The joke didn’t really work for foreign audiences since Taco Bell isn’t a worldwide food chain. The filmmakers opted to use Pizza Hut instead—apparently, fast food has to be terrible in the future—and the lead actors dubbed over their lines for the international release.
The dubbing is pretty awkward. In the edited clip, Sylvester Stallone replaces the line “I like Mexican food, come on” with “I like a big fat piece of pizza,” rushing through the line like his life depends on it. Hey, Stallone’s not exactly known for his graceful line reads.
8. 2012’s Total Recall had a few changes to appeal to Chinese audiences.
Here’s an instance where the changes for international audiences actually made it into the mainstream version of the film.
Originally, the science fiction film featured two areas of civilization: the United Federation of Britain and New Asia, which were connected by another area called The China Fall. Those names were consistent throughout production—then changed shortly before the film hit theaters.
In the official release, New Asia is “The Colony,” while China Fall is “The Fall.” As you’ve probably guessed by now, the change was made to appeal to the sensibilities of Chinese viewers.
“It was one of the concerns of the studio about being so specific about… it was slanting too much to where we were saying that was the entire culture, and it’s not,” director Len Wiseman told CinemaBlend. “It’s meant to be a melting pot of an entire society… it’s two surviving zones and the working class is a combination, a melting pot, of many different races and cultures and such. It also informs why the architecture is a mix and blend of everything. And it seemed like it was too specific.”
That’s a nice explanation, but as CinemaBlend notes, it’s likely that Chinese censors played some sort of role in prompting the changes. Still, it’s a minor difference, and a financially savvy one: While Total Recall made about $58 million domestically on its $125 million budget, it recouped some of those losses with a $139 million foreign take.
9. Captain America’s Winter Soldier to-do list changed significantly overseas.
In The Winter Soldier, Captain America carries a list of things he needs to learn about (since, you know, he’s been napping for several decades).
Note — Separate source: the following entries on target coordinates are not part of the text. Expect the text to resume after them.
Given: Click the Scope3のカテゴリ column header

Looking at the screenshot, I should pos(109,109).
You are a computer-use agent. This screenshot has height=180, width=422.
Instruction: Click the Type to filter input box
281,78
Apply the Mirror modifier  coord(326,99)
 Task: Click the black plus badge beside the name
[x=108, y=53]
The list includes items like the moon landing, the Berlin Wall (“Up + Down”), Thai food, and our favorite, disco.
To make the gag work in other languages, Disney changed the list significantly for other countries, as Comics Alliance reports. Russian viewers saw a list of items that included Yuri Garagin (the first human to journey into outer space), Vladimir Vysotsky (a Russian poet and actor), and Moscow Doesn’t Believe in Tears (a 1980 Soviet film).
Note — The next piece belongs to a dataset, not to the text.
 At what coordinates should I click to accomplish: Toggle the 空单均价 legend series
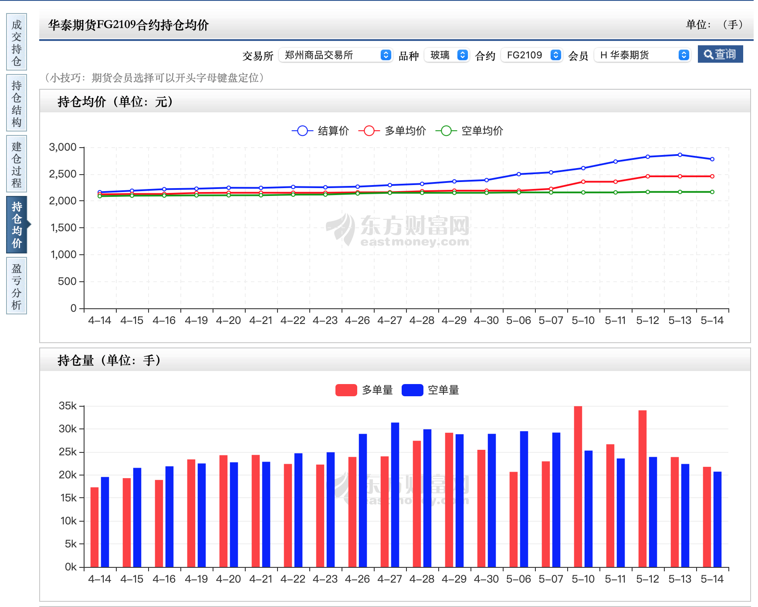469,131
In the United Kingdom, the list included The Beatles, Sean Connery, and the 1966 World Cup final (which England won). South Korean viewers saw Oldboy, Ji-Sung Park, and the 2002 World Cup (which Brazil won). In Australia, the list’s top items were replaced by AC/DC, Steve Irwin, and Skippy the Bush Kangaroo (a popular Australian children’s show).
Interestingly, the end of the list didn’t change, so regardless of where you saw The Winter Soldier, you’d see “Star Wars/Trek, Nirvana (Band), Rocky (Rocky II?) and Trouble Man (Soundtrack).” The only one of those we didn’t recognize was the Trouble Man soundtrack, which was an album produced by Marvin Gaye.
As it turns out, some things are truly universal—and apparently, Rocky II falls into that category.